The estimate's more significant conclusion is that the most likely tool to successfully alter Iran's nuclear calculus is targeted political and economic pressure, not military action.

According to the estimate, Iran's decision to halt its nuclear weapons program in 2003 was "in response to increasing international scrutiny and pressure resulting from exposure of Iran's previously undeclared nuclear work." (Though it provides no more detail about this scrutiny and pressure, it was around this time that the United States and other governments exposed the A.Q. Kahn network and its international nuclear weapons material black market). The key judgments conclude that the intelligence community's "assessment that the [nuclear weapons] program probably was halted primarily in response to international pressure suggests Iran may be more vulnerable to influence on the issue that we judged previously."

The declassification of these key judgments suggests the Bush administration intends to pursue non-military tools. Some might say that the NIE shows that sanctions are not needed. That is hardly the case; the U.N. Security Council and IAEA concern has always been about Iran's enrichment facilities, not about a weaponization program. In fact, what the NIE shows is that carrots and sticks work.

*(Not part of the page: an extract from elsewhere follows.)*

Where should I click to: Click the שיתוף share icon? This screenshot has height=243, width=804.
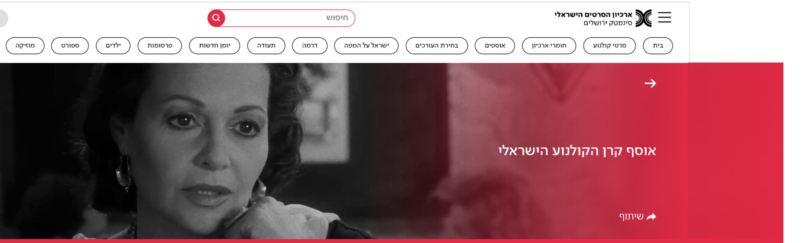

The estimate concludes Iran might be convinced to extend the halt to its nuclear weapons program with "some combination of threats of intensified international scrutiny and pressures, along with opportunities for Iran to achieve its security, prestige, and goals for regional influence in other ways."

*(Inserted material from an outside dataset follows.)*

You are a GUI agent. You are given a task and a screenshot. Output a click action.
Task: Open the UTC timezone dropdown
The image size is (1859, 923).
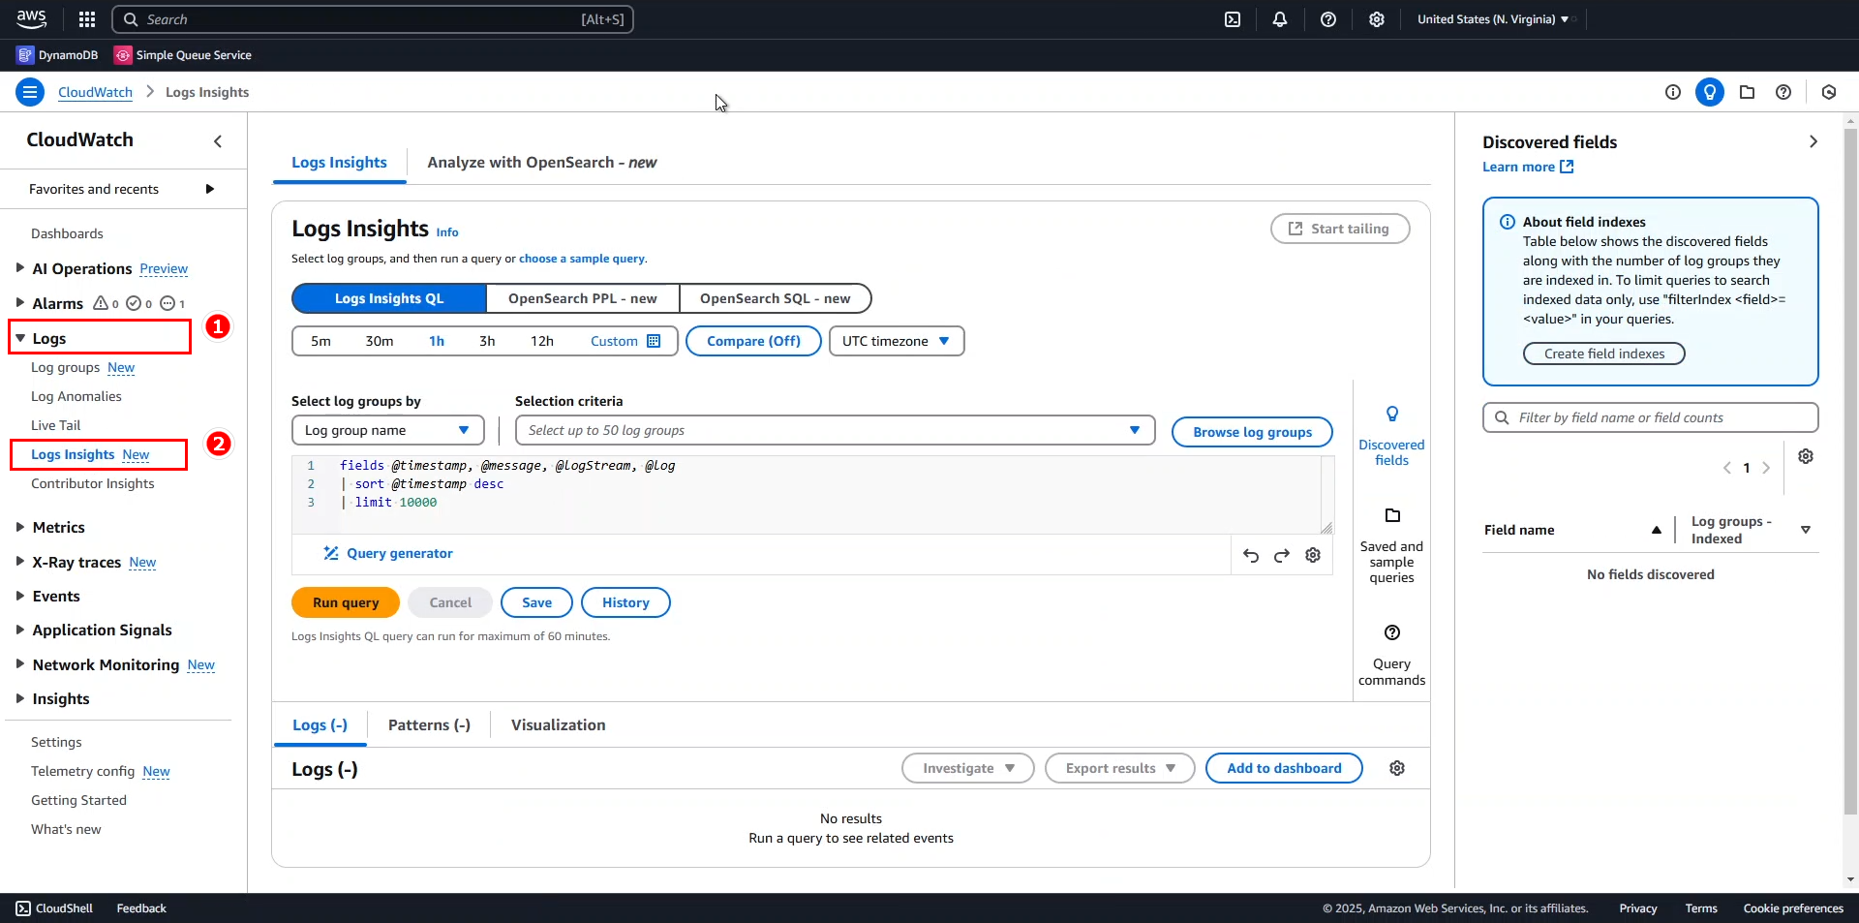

The declassified key judgments are sure to spark fierce debate over the nature of the nuclear threat posed by Iran. But on the pressing issue of how to deal with Iran's nuclear ambitions the intelligence assessment is clear: financial and political sanctions can be effective.

Evidence suggests Iran is indeed vulnerable to outside influence and, unlike the blanket sanctions applied against Iraq under Saddam Hussein, today's sanctions are both targeted and graduated. First, the sanctions are aimed only at those regime elements specifically engaged in illicit conduct (such as banks engaged in deceptive financial practices, nuclear proliferation front companies, the Revolutionary Guards and Qods Force). Second, they are applied in phases in order to demonstrate that their purpose is not simply to punish Iran but to encourage a change in behavior. Should that behavior not change, additional targeted and graduated sanctions must be implemented for the threat of sanctions to remain credible.

It is perhaps ironic that the new NIE was released on the same day that European and American diplomats announced in Paris that China now supports further international sanctions targeting Iran. In the wake of disappointing reports from both the IAEA and European Union on Iran's nuclear program, China's support for targeted measures focused on Iranian banks, as well as travel restrictions on key individuals, means a third U.N. Security Council resolution is possible before the new year.

Until recently, China maintained it preferred diplomacy over sanctions. But in fact sanctions do not undermine diplomacy, they create leverage for diplomacy. With China now indicating support for multilateral sanctions, there is good reason to hope that smart sanctions may yet create diplomatic leverage.

Iran poses a proliferation threat whether it maintains an active nuclear weapons program or merely produces fissile material in a civilian program that could be quickly weaponized at a later date. Should financial and political pressure fail to create sufficient diplomatic leverage, policymakers could eventually be left with the unenviable task of deciding between using military force or tolerating a nuclear Iran. That possibility should give us all pause. The assessment that non-military pressure may yet prevail should give us hope.

Matthew Levitt, former Deputy Assistant Secretary of the Treasury for intelligence and analysis, directs the Stein Program on Terrorism, Intelligence and Policy at the Washington Institute for Near East Policy. He is the author of Hamas: Politics, Charity and Terrorism in the Service of Jihad (Yale, 2006).